国交省と財務省が所轄の住宅金融支援機構が運営
フラット35利用による不動産投資に国土交通省(国交省)からの指摘が早くも入りました。昨年同時期に発覚したスルガ銀行の不正融資と同じく国レベルまでの問題になってしまいました。
石井啓一国土交通相は7日の記者会見で、住宅金融支援機構が提供する長期固定金利型住宅ローン「フラット35」に関し、不動産投資目的に不正に使われた疑いがあるとして、機構に実態解明を指示したことを明らかにした。
「本来の目的を逸脱した利用は遺憾。再発防止に向けて機構を指導する」と述べた。
フラット35は、自ら居住する目的で住宅を購入する人に対し、機構と提携した民間金融機関が資金を貸し出す仕組み。
機構は昨年秋に不正を把握し、借り手の居住実態や投資目的の有無などの調査を進めている。投資目的と確認できれば、一括返還を求めるなどの対応に乗り出すという。
引用:ヤフーニュース
フラット35は民間金融機関と住宅金融支援機構が提携して提供する最長35年の全期間固定金利住宅ローンです。住宅金融支援機構は「住宅金融公庫」の業務を継承した独立行政法人です。
2007年4月1日に発足していますが、所管省庁は、国土交通省住宅局と財務省であるという意味では国が関与せざる事態になってきます。
フラット35で返済が滞っていたのか
フラット35は住宅用の融資にも関わらず投資不動産に利用されていました。不動産の商慣習的に実施されていた可能性が高いグレースキームです。
提供している銀行などの金融機関もある程度理解して融資を進めていたとなると確かに根本的な解明が必要です。
フラット35は非常に低金利です。投資用不動産のアパートローンなどに比べると非常に優遇された金利設定です。
しかも全期間適用となると非常に魅力的なローンに見えます。通常のサラリーマンの給与所得を考えれば問題なく返済することができる返済計画のはずです。
今回なぜ発覚したかというと一つは賃貸に出していたマンション(戸建も含む)の返済ができなくなったことが考えられます。

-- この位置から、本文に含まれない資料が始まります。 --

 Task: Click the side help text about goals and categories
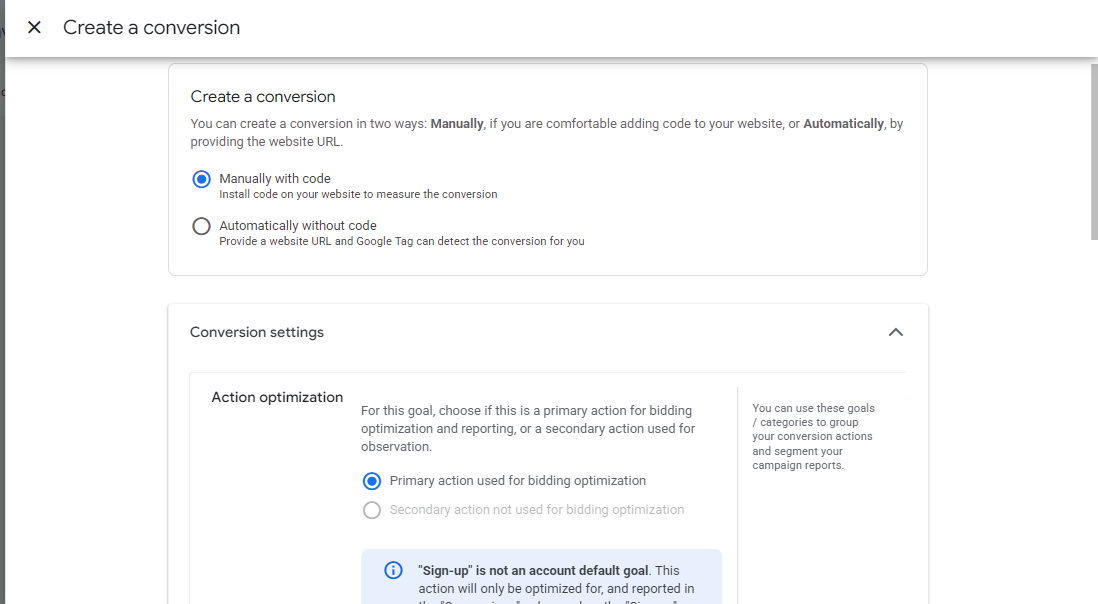pos(812,436)
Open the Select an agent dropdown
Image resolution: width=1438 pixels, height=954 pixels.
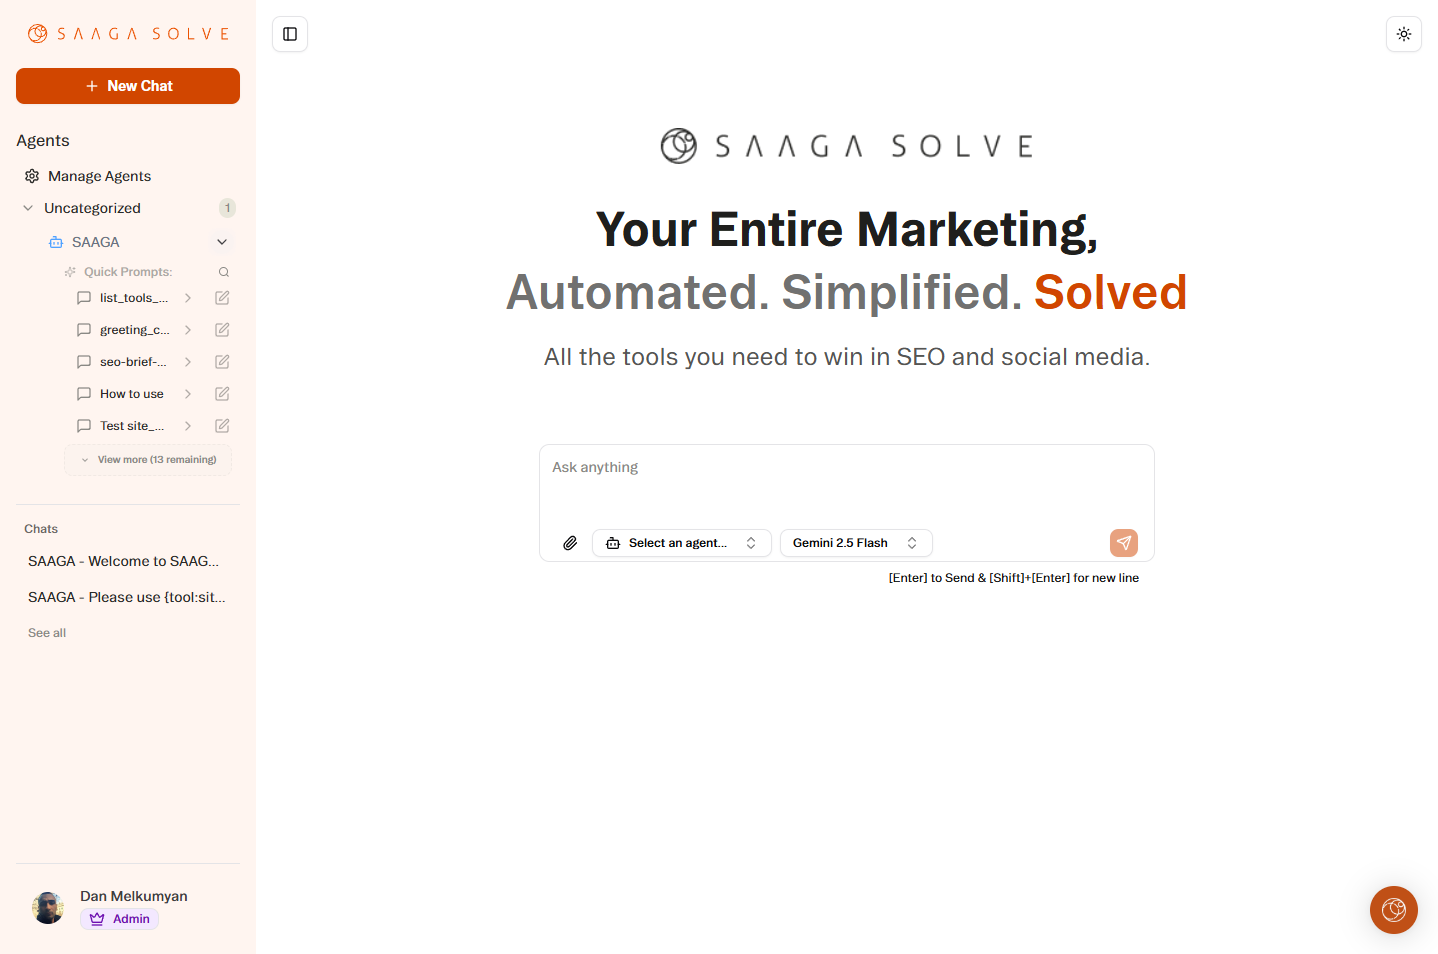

昨今の空室率など傾向を考えると、場所によっては満室経営ができない状況になり頻度が多くなったためと思われます。
もちろん手出し分をサラリーマンの給与で補完できればいいのですが、年収も少ない若者にローンを組ませていることもあり、返済対応ができない可能性が高いと想像されます。
おそらく新築ワンルームマンションが大半かと思われますが、価格が高く利回りも3%程度ということで物件自体の組み合わせも悪かったと考えられます。まさに起こるべくして発覚した事態なのでしょう。
賃貸している一般人も調査の対象になるか
今回の動きとしては、まずは「住宅金融支援機構」が解明に乗り出します。明らかに投資目的と思われるワンルームマンションは重点的に調査されるでしょう。
次に問題として出てくるのは、数年間は居住用に住んでいた人が転勤や家族構成の変更により、貸し出すことが余儀なくされている場合です。
購入時点で意図的かどうかは判断が難しいところです。転勤期間の間だけ届出をすれば問題ないようですが、全物件が対応しているか不明です。国交省が示す一括返済の対象になるのかは大きな争点にもなりそうです。
融資後に追跡調査が必須になりそうです。すでに本人が住んでなく、自宅として成り立っていないのであれば、投資向けのアパートローンと同じ金利になってもおかしくありません。
いずれにしても審査がずさんだったということになります。本来であれば銀行が行なっている住宅ローンだけでもよかったはずです。
多くの人が低金利で住宅が購入できるようフラット35が提供されているはずです。しかし悪用されてしまえば、本来の目的に達していません。
またしても不動産投資に関連する悪評が出てしまったことが残念で仕方がありません。